Copy out the data in full, keeping each line exactly as it reads.

• PROVIDED DATA
⁂

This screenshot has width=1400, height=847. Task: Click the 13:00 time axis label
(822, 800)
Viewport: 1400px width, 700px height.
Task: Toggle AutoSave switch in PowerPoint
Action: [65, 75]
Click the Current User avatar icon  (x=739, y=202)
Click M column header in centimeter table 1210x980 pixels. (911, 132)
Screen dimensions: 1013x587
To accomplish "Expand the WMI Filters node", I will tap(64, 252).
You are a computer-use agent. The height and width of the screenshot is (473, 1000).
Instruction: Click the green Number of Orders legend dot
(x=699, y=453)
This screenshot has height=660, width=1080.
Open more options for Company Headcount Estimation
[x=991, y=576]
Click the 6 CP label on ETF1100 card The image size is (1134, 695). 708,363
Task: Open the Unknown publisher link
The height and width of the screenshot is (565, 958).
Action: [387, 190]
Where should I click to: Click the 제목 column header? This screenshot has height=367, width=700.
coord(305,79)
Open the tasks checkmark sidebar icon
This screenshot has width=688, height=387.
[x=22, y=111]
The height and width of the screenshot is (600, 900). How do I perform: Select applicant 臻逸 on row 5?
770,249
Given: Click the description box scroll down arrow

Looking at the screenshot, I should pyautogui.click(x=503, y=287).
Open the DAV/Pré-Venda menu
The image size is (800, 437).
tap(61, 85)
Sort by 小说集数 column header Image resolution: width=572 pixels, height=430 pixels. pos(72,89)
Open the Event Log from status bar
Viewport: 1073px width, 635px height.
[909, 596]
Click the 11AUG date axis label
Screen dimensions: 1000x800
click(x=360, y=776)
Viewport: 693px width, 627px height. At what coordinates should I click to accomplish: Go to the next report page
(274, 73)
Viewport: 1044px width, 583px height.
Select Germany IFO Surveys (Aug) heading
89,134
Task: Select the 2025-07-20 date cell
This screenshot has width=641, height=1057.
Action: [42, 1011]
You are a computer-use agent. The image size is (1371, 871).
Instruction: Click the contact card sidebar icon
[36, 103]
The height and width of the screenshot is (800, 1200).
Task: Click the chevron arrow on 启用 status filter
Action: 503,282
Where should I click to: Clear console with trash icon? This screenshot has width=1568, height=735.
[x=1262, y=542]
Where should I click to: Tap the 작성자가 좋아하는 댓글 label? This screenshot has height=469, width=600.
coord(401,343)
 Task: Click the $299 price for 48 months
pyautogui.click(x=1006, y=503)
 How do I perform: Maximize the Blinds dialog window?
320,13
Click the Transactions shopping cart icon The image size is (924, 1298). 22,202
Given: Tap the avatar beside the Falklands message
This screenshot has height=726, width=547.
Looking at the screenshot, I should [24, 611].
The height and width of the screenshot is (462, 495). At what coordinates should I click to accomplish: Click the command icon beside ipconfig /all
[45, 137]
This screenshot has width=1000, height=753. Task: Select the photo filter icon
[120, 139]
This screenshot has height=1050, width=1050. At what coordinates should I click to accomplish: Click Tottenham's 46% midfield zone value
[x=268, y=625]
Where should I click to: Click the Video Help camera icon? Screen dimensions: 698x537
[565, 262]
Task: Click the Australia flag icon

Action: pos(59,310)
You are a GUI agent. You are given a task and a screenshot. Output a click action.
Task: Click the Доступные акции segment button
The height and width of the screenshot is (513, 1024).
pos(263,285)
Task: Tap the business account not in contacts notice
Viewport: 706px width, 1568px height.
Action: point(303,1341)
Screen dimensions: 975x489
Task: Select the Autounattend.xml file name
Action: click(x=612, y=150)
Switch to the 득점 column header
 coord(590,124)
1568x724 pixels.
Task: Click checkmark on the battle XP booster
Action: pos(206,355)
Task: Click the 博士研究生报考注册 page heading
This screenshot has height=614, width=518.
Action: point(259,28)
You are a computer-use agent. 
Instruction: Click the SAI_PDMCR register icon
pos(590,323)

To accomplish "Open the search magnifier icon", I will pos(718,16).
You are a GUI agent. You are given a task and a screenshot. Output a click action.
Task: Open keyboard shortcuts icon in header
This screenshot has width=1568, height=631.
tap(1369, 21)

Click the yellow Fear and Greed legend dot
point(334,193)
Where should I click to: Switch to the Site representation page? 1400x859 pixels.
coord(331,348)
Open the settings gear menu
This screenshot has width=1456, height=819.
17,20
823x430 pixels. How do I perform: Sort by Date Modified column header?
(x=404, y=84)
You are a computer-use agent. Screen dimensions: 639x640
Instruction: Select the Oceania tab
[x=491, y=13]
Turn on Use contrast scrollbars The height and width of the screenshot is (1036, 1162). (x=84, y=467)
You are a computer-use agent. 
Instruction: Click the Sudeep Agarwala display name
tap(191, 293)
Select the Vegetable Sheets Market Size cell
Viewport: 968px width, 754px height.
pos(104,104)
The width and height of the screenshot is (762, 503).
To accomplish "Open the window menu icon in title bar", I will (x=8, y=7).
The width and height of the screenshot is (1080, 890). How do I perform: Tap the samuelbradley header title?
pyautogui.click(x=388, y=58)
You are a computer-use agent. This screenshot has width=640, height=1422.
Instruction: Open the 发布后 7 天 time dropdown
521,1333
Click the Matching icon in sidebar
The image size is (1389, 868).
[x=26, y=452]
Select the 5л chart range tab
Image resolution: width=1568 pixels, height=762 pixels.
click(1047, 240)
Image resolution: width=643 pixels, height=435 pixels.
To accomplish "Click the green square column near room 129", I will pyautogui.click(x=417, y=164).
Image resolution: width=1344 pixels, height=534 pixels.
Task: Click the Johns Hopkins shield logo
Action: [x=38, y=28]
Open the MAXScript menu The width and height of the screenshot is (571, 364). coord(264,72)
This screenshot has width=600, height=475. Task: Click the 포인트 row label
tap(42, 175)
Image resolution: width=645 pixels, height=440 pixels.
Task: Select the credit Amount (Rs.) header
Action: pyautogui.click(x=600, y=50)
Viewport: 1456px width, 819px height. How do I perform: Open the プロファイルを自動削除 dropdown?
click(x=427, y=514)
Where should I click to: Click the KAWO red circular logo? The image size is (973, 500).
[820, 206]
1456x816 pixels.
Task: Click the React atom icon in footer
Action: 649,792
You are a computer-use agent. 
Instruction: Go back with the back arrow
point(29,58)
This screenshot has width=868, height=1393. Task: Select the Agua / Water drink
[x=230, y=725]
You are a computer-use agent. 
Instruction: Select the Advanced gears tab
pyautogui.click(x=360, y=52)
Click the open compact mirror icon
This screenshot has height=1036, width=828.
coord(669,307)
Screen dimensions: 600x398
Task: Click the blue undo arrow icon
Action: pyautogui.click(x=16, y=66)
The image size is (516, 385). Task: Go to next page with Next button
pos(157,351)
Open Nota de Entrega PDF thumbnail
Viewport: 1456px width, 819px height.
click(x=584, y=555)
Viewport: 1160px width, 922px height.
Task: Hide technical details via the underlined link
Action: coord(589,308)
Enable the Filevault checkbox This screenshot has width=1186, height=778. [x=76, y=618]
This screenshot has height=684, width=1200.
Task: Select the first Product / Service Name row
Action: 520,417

⁂

• EXERCISE RESPONSE
This screenshot has width=1400, height=847. Task: Click the 13:00 time axis label
(822, 800)
Viewport: 1400px width, 700px height.
Task: Toggle AutoSave switch in PowerPoint
Action: [65, 75]
Click the Current User avatar icon  (x=739, y=202)
Click M column header in centimeter table 1210x980 pixels. (911, 132)
Screen dimensions: 1013x587
To accomplish "Expand the WMI Filters node", I will tap(64, 252).
You are a computer-use agent. The height and width of the screenshot is (473, 1000).
Instruction: Click the green Number of Orders legend dot
(x=699, y=453)
This screenshot has height=660, width=1080.
Open more options for Company Headcount Estimation
[x=991, y=576]
Click the 6 CP label on ETF1100 card The image size is (1134, 695). 708,363
Task: Open the Unknown publisher link
The height and width of the screenshot is (565, 958).
Action: [387, 190]
Where should I click to: Click the 제목 column header? This screenshot has height=367, width=700.
coord(305,79)
Open the tasks checkmark sidebar icon
This screenshot has width=688, height=387.
[x=22, y=111]
The height and width of the screenshot is (600, 900). How do I perform: Select applicant 臻逸 on row 5?
770,249
Given: Click the description box scroll down arrow

Looking at the screenshot, I should pyautogui.click(x=503, y=287).
Open the DAV/Pré-Venda menu
The image size is (800, 437).
tap(61, 85)
Sort by 小说集数 column header Image resolution: width=572 pixels, height=430 pixels. pos(72,89)
Open the Event Log from status bar
Viewport: 1073px width, 635px height.
[909, 596]
Click the 11AUG date axis label
Screen dimensions: 1000x800
click(x=360, y=776)
Viewport: 693px width, 627px height. At what coordinates should I click to accomplish: Go to the next report page
(274, 73)
Viewport: 1044px width, 583px height.
Select Germany IFO Surveys (Aug) heading
89,134
Task: Select the 2025-07-20 date cell
This screenshot has width=641, height=1057.
Action: [42, 1011]
You are a computer-use agent. The image size is (1371, 871).
Instruction: Click the contact card sidebar icon
[36, 103]
The height and width of the screenshot is (800, 1200).
Task: Click the chevron arrow on 启用 status filter
Action: 503,282
Where should I click to: Clear console with trash icon? This screenshot has width=1568, height=735.
[x=1262, y=542]
Where should I click to: Tap the 작성자가 좋아하는 댓글 label? This screenshot has height=469, width=600.
coord(401,343)
 Task: Click the $299 price for 48 months
pyautogui.click(x=1006, y=503)
 How do I perform: Maximize the Blinds dialog window?
320,13
Click the Transactions shopping cart icon The image size is (924, 1298). 22,202
Given: Tap the avatar beside the Falklands message
This screenshot has height=726, width=547.
Looking at the screenshot, I should [24, 611].
The height and width of the screenshot is (462, 495). At what coordinates should I click to accomplish: Click the command icon beside ipconfig /all
[45, 137]
This screenshot has width=1000, height=753. Task: Select the photo filter icon
[120, 139]
This screenshot has height=1050, width=1050. At what coordinates should I click to accomplish: Click Tottenham's 46% midfield zone value
[x=268, y=625]
Where should I click to: Click the Video Help camera icon? Screen dimensions: 698x537
[565, 262]
Task: Click the Australia flag icon

Action: pos(59,310)
You are a GUI agent. You are given a task and a screenshot. Output a click action.
Task: Click the Доступные акции segment button
The height and width of the screenshot is (513, 1024).
pos(263,285)
Task: Tap the business account not in contacts notice
Viewport: 706px width, 1568px height.
Action: point(303,1341)
Screen dimensions: 975x489
Task: Select the Autounattend.xml file name
Action: click(x=612, y=150)
Switch to the 득점 column header
 coord(590,124)
1568x724 pixels.
Task: Click checkmark on the battle XP booster
Action: pos(206,355)
Task: Click the 博士研究生报考注册 page heading
This screenshot has height=614, width=518.
Action: point(259,28)
You are a computer-use agent. 
Instruction: Click the SAI_PDMCR register icon
pos(590,323)

To accomplish "Open the search magnifier icon", I will pos(718,16).
You are a GUI agent. You are given a task and a screenshot. Output a click action.
Task: Open keyboard shortcuts icon in header
This screenshot has width=1568, height=631.
tap(1369, 21)

Click the yellow Fear and Greed legend dot
point(334,193)
Where should I click to: Switch to the Site representation page? 1400x859 pixels.
coord(331,348)
Open the settings gear menu
This screenshot has width=1456, height=819.
17,20
823x430 pixels. How do I perform: Sort by Date Modified column header?
(x=404, y=84)
You are a computer-use agent. Screen dimensions: 639x640
Instruction: Select the Oceania tab
[x=491, y=13]
Turn on Use contrast scrollbars The height and width of the screenshot is (1036, 1162). (x=84, y=467)
You are a computer-use agent. 
Instruction: Click the Sudeep Agarwala display name
tap(191, 293)
Select the Vegetable Sheets Market Size cell
Viewport: 968px width, 754px height.
pos(104,104)
The width and height of the screenshot is (762, 503).
To accomplish "Open the window menu icon in title bar", I will (x=8, y=7).
The width and height of the screenshot is (1080, 890). How do I perform: Tap the samuelbradley header title?
pyautogui.click(x=388, y=58)
You are a computer-use agent. This screenshot has width=640, height=1422.
Instruction: Open the 发布后 7 天 time dropdown
521,1333
Click the Matching icon in sidebar
The image size is (1389, 868).
[x=26, y=452]
Select the 5л chart range tab
Image resolution: width=1568 pixels, height=762 pixels.
click(1047, 240)
Image resolution: width=643 pixels, height=435 pixels.
To accomplish "Click the green square column near room 129", I will pyautogui.click(x=417, y=164).
Image resolution: width=1344 pixels, height=534 pixels.
Task: Click the Johns Hopkins shield logo
Action: [x=38, y=28]
Open the MAXScript menu The width and height of the screenshot is (571, 364). coord(264,72)
This screenshot has width=600, height=475. Task: Click the 포인트 row label
tap(42, 175)
Image resolution: width=645 pixels, height=440 pixels.
Task: Select the credit Amount (Rs.) header
Action: pyautogui.click(x=600, y=50)
Viewport: 1456px width, 819px height. How do I perform: Open the プロファイルを自動削除 dropdown?
click(x=427, y=514)
Where should I click to: Click the KAWO red circular logo? The image size is (973, 500).
[820, 206]
1456x816 pixels.
Task: Click the React atom icon in footer
Action: 649,792
You are a computer-use agent. 
Instruction: Go back with the back arrow
point(29,58)
This screenshot has width=868, height=1393. Task: Select the Agua / Water drink
[x=230, y=725]
You are a computer-use agent. 
Instruction: Select the Advanced gears tab
pyautogui.click(x=360, y=52)
Click the open compact mirror icon
This screenshot has height=1036, width=828.
coord(669,307)
Screen dimensions: 600x398
Task: Click the blue undo arrow icon
Action: pyautogui.click(x=16, y=66)
The image size is (516, 385). Task: Go to next page with Next button
pos(157,351)
Open Nota de Entrega PDF thumbnail
Viewport: 1456px width, 819px height.
click(x=584, y=555)
Viewport: 1160px width, 922px height.
Task: Hide technical details via the underlined link
Action: coord(589,308)
Enable the Filevault checkbox This screenshot has width=1186, height=778. [x=76, y=618]
This screenshot has height=684, width=1200.
Task: Select the first Product / Service Name row
Action: 520,417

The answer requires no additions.